Ted Scambos, lead scientist at the National Snow and Ice Data Center (NSIDC), told Seth Borenstein of the Associated Press that the new mark is “50 degrees colder than anything that has ever been seen in Alaska or Siberia… It’s more like you’d see on Mars on a nice summer day in the poles.”
He added that that while he’s “confident that these pockets are the coldest places on Earth,” they will not receive official recognition from the Guinness World Records because they were obtained using satellite data, not with thermometers at ground level.
According to NASA, the previous record low was minus 128.6 F (minus 89.2 C), set in 1983 at the Russian Vostok Research Station in East Antarctica. In addition, the coldest permanently-inhabited locations on Earth are the towns of Verkhoyansk and Oimekon in northeastern Siberia, where temperatures reached lows of 90 degrees below zero Fahrenheit (minus 67.8 C) in 1892 (Verkhoyansk) and 1933 (Oimekon).

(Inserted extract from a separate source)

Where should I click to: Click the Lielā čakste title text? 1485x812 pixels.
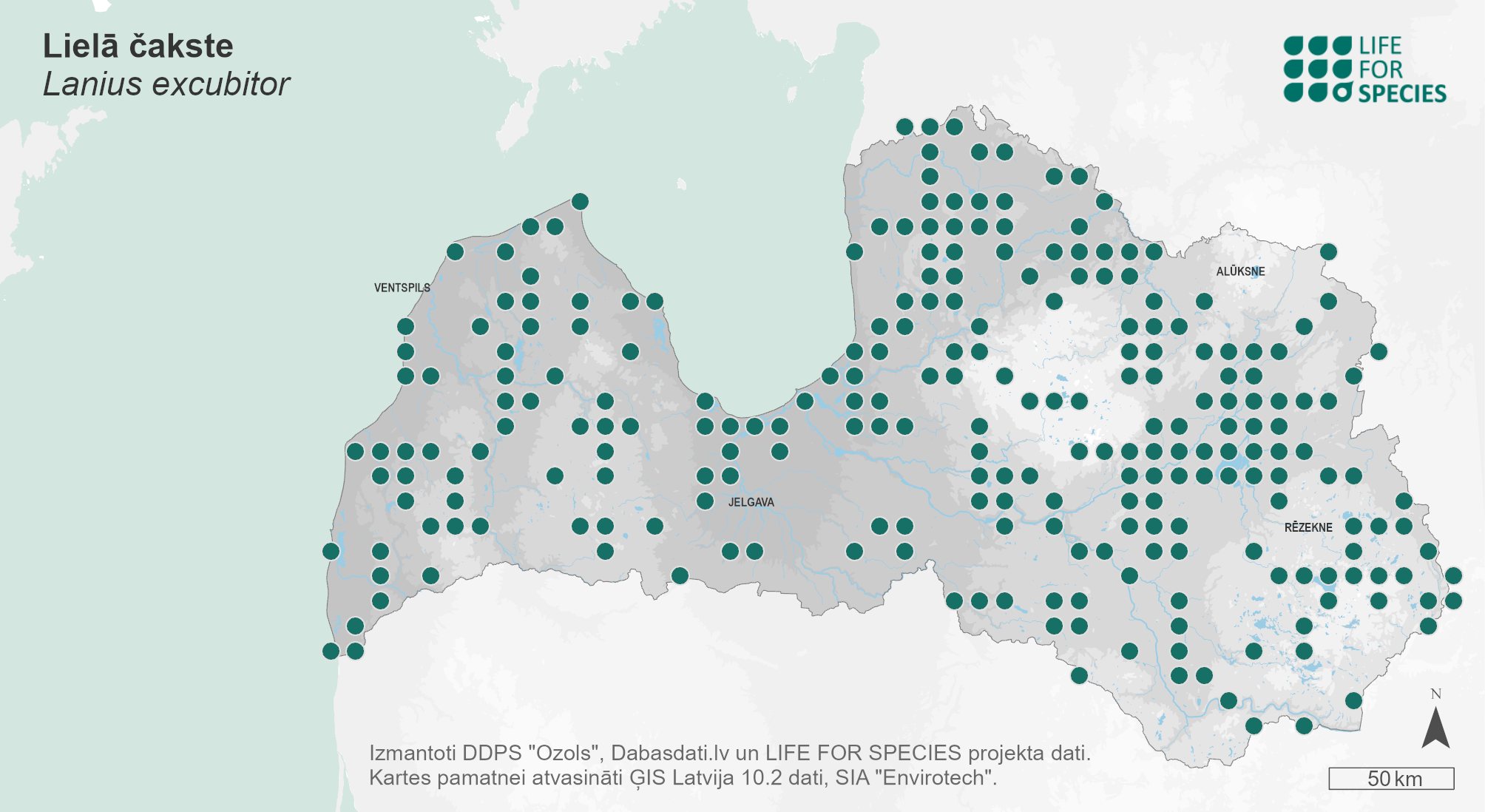point(138,46)
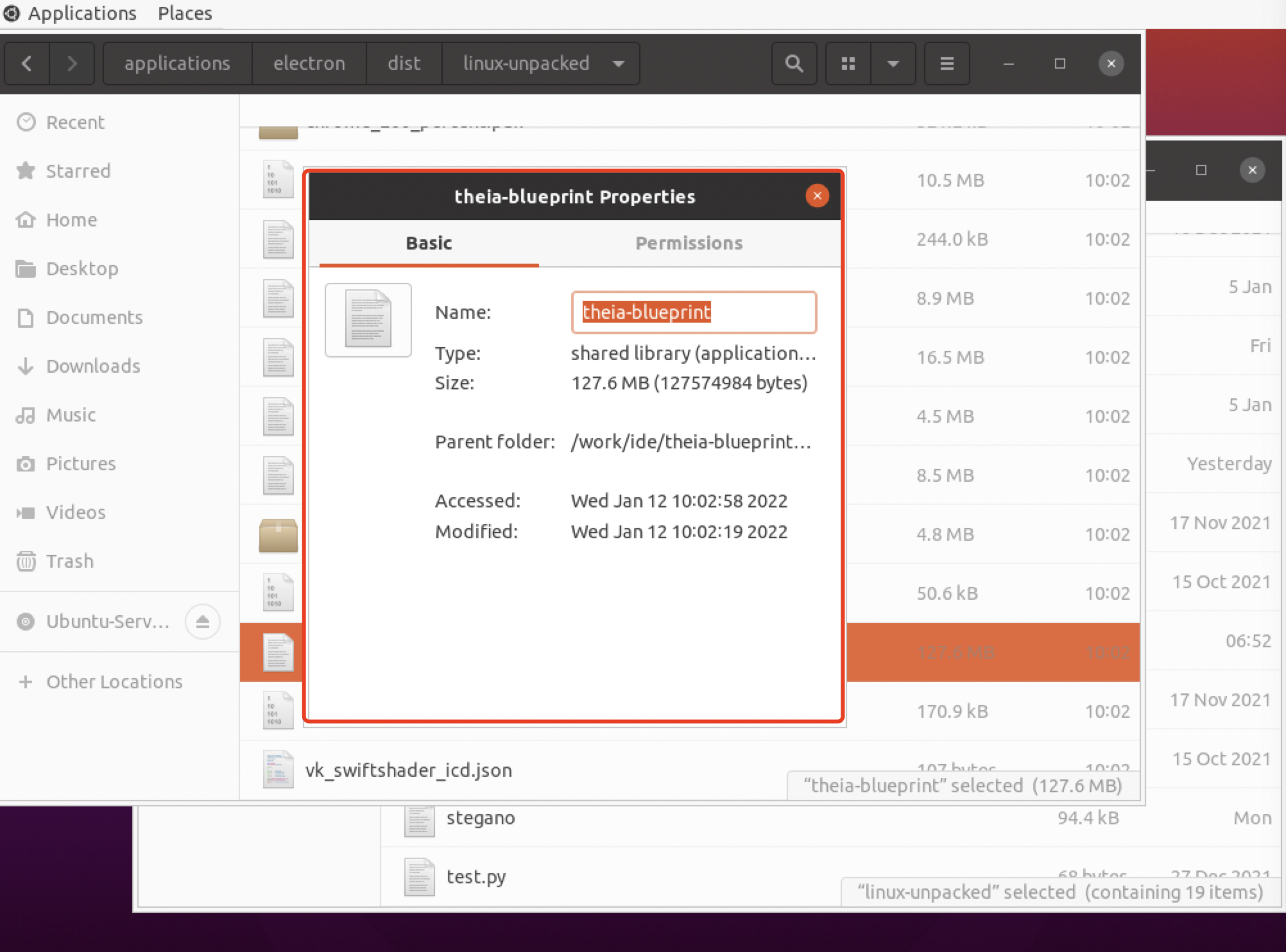Open the Trash from the sidebar

point(69,561)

As part of their research, Scambos and his colleagues examined over three decades worth of data from Landsat and other polar orbiting probes, according to BBC News. They found that the coldest times in Antarctica occurred at high elevations during the winter, where exceptionally dry air and a lack of pollution allow heat to be efficiently radiated out of the atmosphere.
Scambos told the British news agency that the coldest locations are “strung out like pearls” along the ridges that link the domes in the continent’s interior, and are located near but not at the crests of the ridge.
“Air chilled near the surface flows downhill because it’s denser; and it flows into these very shallow topographic pockets,” he explained. “If you were standing in one of these places, you’d hardly notice you were in a topographic low – it’s that gentle and that shallow. But it’s enough to trap this air.”